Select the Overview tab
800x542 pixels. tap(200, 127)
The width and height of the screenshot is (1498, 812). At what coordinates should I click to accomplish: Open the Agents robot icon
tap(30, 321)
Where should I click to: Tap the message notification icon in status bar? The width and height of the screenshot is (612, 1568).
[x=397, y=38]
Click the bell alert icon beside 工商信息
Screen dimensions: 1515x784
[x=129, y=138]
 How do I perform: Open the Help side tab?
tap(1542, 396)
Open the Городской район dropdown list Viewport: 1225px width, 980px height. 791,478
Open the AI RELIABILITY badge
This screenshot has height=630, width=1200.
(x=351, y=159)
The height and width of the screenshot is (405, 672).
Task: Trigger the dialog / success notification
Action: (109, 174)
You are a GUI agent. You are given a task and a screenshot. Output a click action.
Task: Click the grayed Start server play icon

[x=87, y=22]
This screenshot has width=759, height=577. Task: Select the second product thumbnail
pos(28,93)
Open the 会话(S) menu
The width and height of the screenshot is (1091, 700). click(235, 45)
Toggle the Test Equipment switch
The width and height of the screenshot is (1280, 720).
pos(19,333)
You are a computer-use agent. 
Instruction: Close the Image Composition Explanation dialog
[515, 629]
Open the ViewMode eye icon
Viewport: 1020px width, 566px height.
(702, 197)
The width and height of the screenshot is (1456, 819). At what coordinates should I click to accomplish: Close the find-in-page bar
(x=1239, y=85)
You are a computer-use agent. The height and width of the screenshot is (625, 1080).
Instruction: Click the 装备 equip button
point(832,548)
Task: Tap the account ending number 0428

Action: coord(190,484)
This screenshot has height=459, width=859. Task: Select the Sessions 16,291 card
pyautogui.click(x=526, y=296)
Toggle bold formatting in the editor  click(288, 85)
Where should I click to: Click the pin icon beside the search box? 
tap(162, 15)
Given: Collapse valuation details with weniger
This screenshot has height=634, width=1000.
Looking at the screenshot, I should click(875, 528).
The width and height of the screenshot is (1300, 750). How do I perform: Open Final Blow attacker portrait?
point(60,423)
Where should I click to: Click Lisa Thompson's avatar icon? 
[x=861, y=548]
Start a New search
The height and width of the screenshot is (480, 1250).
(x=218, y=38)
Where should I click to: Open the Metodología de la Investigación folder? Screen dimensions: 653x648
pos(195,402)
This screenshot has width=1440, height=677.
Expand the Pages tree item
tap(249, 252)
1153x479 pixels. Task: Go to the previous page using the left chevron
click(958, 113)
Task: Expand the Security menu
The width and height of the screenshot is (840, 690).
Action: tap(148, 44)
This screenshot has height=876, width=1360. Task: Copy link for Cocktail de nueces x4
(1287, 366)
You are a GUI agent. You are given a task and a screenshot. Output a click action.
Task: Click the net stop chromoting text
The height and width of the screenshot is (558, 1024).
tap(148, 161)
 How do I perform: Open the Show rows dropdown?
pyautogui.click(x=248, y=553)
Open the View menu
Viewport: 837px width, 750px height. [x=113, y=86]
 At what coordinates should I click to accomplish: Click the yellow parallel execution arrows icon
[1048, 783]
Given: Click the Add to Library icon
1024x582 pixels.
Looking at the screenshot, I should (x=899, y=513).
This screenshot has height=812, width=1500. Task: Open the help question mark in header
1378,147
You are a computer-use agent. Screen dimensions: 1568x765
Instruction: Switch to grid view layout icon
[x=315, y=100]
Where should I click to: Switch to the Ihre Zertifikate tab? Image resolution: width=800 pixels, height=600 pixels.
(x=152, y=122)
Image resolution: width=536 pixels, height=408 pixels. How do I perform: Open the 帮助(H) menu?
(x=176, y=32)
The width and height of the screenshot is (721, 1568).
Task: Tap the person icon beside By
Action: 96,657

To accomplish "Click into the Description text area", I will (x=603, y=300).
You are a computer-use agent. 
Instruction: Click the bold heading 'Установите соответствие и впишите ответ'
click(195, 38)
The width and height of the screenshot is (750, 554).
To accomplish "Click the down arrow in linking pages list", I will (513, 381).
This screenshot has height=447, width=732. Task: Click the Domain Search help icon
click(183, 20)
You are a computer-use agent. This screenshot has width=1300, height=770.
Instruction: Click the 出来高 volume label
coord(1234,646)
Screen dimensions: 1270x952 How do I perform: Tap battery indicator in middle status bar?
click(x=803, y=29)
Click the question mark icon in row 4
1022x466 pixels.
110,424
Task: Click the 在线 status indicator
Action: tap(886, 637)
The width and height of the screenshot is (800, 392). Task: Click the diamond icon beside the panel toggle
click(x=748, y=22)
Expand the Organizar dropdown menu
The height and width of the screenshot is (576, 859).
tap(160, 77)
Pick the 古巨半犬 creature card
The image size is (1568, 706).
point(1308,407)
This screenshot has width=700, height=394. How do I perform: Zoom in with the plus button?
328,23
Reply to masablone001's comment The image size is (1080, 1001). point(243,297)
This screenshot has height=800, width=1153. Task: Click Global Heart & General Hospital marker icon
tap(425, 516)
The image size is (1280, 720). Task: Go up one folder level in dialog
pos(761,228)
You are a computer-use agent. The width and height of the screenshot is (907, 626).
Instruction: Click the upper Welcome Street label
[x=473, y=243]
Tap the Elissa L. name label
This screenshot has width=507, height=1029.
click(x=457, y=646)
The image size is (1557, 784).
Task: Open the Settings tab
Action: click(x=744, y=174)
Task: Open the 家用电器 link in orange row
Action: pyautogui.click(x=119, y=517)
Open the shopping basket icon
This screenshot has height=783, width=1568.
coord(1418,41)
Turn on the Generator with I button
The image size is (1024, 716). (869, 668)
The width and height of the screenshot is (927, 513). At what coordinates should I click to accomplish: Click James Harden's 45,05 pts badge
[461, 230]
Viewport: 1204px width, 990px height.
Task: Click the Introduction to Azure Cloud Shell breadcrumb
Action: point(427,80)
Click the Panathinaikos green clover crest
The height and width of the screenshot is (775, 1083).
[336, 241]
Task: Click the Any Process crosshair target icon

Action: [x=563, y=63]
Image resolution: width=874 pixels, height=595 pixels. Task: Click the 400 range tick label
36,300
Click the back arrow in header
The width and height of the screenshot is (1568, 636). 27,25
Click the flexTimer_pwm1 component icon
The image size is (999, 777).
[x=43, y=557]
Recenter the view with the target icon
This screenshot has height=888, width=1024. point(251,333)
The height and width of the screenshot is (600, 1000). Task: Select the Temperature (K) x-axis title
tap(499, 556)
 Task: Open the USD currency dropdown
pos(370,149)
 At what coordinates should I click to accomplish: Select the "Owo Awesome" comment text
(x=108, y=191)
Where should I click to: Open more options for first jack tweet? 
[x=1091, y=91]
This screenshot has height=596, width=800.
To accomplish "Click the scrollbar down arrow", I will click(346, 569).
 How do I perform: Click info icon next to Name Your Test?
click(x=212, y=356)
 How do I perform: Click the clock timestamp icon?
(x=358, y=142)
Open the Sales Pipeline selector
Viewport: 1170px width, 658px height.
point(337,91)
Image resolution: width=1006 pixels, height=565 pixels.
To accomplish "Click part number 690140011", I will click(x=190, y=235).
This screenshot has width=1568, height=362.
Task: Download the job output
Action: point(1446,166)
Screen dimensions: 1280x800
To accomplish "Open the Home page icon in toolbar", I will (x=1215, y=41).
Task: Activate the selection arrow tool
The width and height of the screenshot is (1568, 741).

※

**WORK REQUIRED:** Copy out all of the data exactly, leaving nothing out.

**SOLUTION FOR THIS TASK:**
Select the Overview tab
800x542 pixels. tap(200, 127)
The width and height of the screenshot is (1498, 812). At what coordinates should I click to accomplish: Open the Agents robot icon
tap(30, 321)
Where should I click to: Tap the message notification icon in status bar? The width and height of the screenshot is (612, 1568).
[x=397, y=38]
Click the bell alert icon beside 工商信息
Screen dimensions: 1515x784
[x=129, y=138]
 How do I perform: Open the Help side tab?
tap(1542, 396)
Open the Городской район dropdown list Viewport: 1225px width, 980px height. 791,478
Open the AI RELIABILITY badge
This screenshot has height=630, width=1200.
(x=351, y=159)
The height and width of the screenshot is (405, 672).
Task: Trigger the dialog / success notification
Action: (109, 174)
You are a GUI agent. You are given a task and a screenshot. Output a click action.
Task: Click the grayed Start server play icon

[x=87, y=22]
This screenshot has width=759, height=577. Task: Select the second product thumbnail
pos(28,93)
Open the 会话(S) menu
The width and height of the screenshot is (1091, 700). click(235, 45)
Toggle the Test Equipment switch
The width and height of the screenshot is (1280, 720).
pos(19,333)
You are a computer-use agent. 
Instruction: Close the Image Composition Explanation dialog
[515, 629]
Open the ViewMode eye icon
Viewport: 1020px width, 566px height.
(702, 197)
The width and height of the screenshot is (1456, 819). At what coordinates should I click to accomplish: Close the find-in-page bar
(x=1239, y=85)
You are a computer-use agent. The height and width of the screenshot is (625, 1080).
Instruction: Click the 装备 equip button
point(832,548)
Task: Tap the account ending number 0428

Action: coord(190,484)
This screenshot has height=459, width=859. Task: Select the Sessions 16,291 card
pyautogui.click(x=526, y=296)
Toggle bold formatting in the editor  click(288, 85)
Where should I click to: Click the pin icon beside the search box? 
tap(162, 15)
Given: Collapse valuation details with weniger
This screenshot has height=634, width=1000.
Looking at the screenshot, I should click(875, 528).
The width and height of the screenshot is (1300, 750). How do I perform: Open Final Blow attacker portrait?
point(60,423)
Where should I click to: Click Lisa Thompson's avatar icon? 
[x=861, y=548]
Start a New search
The height and width of the screenshot is (480, 1250).
(x=218, y=38)
Where should I click to: Open the Metodología de la Investigación folder? Screen dimensions: 653x648
pos(195,402)
This screenshot has width=1440, height=677.
Expand the Pages tree item
tap(249, 252)
1153x479 pixels. Task: Go to the previous page using the left chevron
click(958, 113)
Task: Expand the Security menu
The width and height of the screenshot is (840, 690).
Action: tap(148, 44)
This screenshot has height=876, width=1360. Task: Copy link for Cocktail de nueces x4
(1287, 366)
You are a GUI agent. You are given a task and a screenshot. Output a click action.
Task: Click the net stop chromoting text
The height and width of the screenshot is (558, 1024).
tap(148, 161)
 How do I perform: Open the Show rows dropdown?
pyautogui.click(x=248, y=553)
Open the View menu
Viewport: 837px width, 750px height. [x=113, y=86]
 At what coordinates should I click to accomplish: Click the yellow parallel execution arrows icon
[1048, 783]
Given: Click the Add to Library icon
1024x582 pixels.
Looking at the screenshot, I should (x=899, y=513).
This screenshot has height=812, width=1500. Task: Open the help question mark in header
1378,147
You are a computer-use agent. Screen dimensions: 1568x765
Instruction: Switch to grid view layout icon
[x=315, y=100]
Where should I click to: Switch to the Ihre Zertifikate tab? Image resolution: width=800 pixels, height=600 pixels.
(x=152, y=122)
Image resolution: width=536 pixels, height=408 pixels. How do I perform: Open the 帮助(H) menu?
(x=176, y=32)
The width and height of the screenshot is (721, 1568).
Task: Tap the person icon beside By
Action: 96,657

To accomplish "Click into the Description text area", I will (x=603, y=300).
You are a computer-use agent. 
Instruction: Click the bold heading 'Установите соответствие и впишите ответ'
click(195, 38)
The width and height of the screenshot is (750, 554).
To accomplish "Click the down arrow in linking pages list", I will (513, 381).
This screenshot has height=447, width=732. Task: Click the Domain Search help icon
click(183, 20)
You are a computer-use agent. This screenshot has width=1300, height=770.
Instruction: Click the 出来高 volume label
coord(1234,646)
Screen dimensions: 1270x952 How do I perform: Tap battery indicator in middle status bar?
click(x=803, y=29)
Click the question mark icon in row 4
1022x466 pixels.
110,424
Task: Click the 在线 status indicator
Action: tap(886, 637)
The width and height of the screenshot is (800, 392). Task: Click the diamond icon beside the panel toggle
click(x=748, y=22)
Expand the Organizar dropdown menu
The height and width of the screenshot is (576, 859).
tap(160, 77)
Pick the 古巨半犬 creature card
The image size is (1568, 706).
point(1308,407)
This screenshot has width=700, height=394. How do I perform: Zoom in with the plus button?
328,23
Reply to masablone001's comment The image size is (1080, 1001). point(243,297)
This screenshot has height=800, width=1153. Task: Click Global Heart & General Hospital marker icon
tap(425, 516)
The image size is (1280, 720). Task: Go up one folder level in dialog
pos(761,228)
You are a computer-use agent. The width and height of the screenshot is (907, 626).
Instruction: Click the upper Welcome Street label
[x=473, y=243]
Tap the Elissa L. name label
This screenshot has width=507, height=1029.
click(x=457, y=646)
The image size is (1557, 784).
Task: Open the Settings tab
Action: click(x=744, y=174)
Task: Open the 家用电器 link in orange row
Action: pyautogui.click(x=119, y=517)
Open the shopping basket icon
This screenshot has height=783, width=1568.
coord(1418,41)
Turn on the Generator with I button
The image size is (1024, 716). (869, 668)
The width and height of the screenshot is (927, 513). At what coordinates should I click to accomplish: Click James Harden's 45,05 pts badge
[461, 230]
Viewport: 1204px width, 990px height.
Task: Click the Introduction to Azure Cloud Shell breadcrumb
Action: point(427,80)
Click the Panathinaikos green clover crest
The height and width of the screenshot is (775, 1083).
[336, 241]
Task: Click the Any Process crosshair target icon

Action: [x=563, y=63]
Image resolution: width=874 pixels, height=595 pixels. Task: Click the 400 range tick label
36,300
Click the back arrow in header
The width and height of the screenshot is (1568, 636). 27,25
Click the flexTimer_pwm1 component icon
The image size is (999, 777).
[x=43, y=557]
Recenter the view with the target icon
This screenshot has height=888, width=1024. point(251,333)
The height and width of the screenshot is (600, 1000). Task: Select the Temperature (K) x-axis title
tap(499, 556)
 Task: Open the USD currency dropdown
pos(370,149)
 At what coordinates should I click to accomplish: Select the "Owo Awesome" comment text
(x=108, y=191)
Where should I click to: Open more options for first jack tweet? 
[x=1091, y=91]
This screenshot has height=596, width=800.
To accomplish "Click the scrollbar down arrow", I will click(346, 569).
 How do I perform: Click info icon next to Name Your Test?
click(x=212, y=356)
 How do I perform: Click the clock timestamp icon?
(x=358, y=142)
Open the Sales Pipeline selector
Viewport: 1170px width, 658px height.
point(337,91)
Image resolution: width=1006 pixels, height=565 pixels.
To accomplish "Click part number 690140011", I will click(x=190, y=235).
This screenshot has width=1568, height=362.
Task: Download the job output
Action: point(1446,166)
Screen dimensions: 1280x800
To accomplish "Open the Home page icon in toolbar", I will (x=1215, y=41).
Task: Activate the selection arrow tool
The width and height of the screenshot is (1568, 741).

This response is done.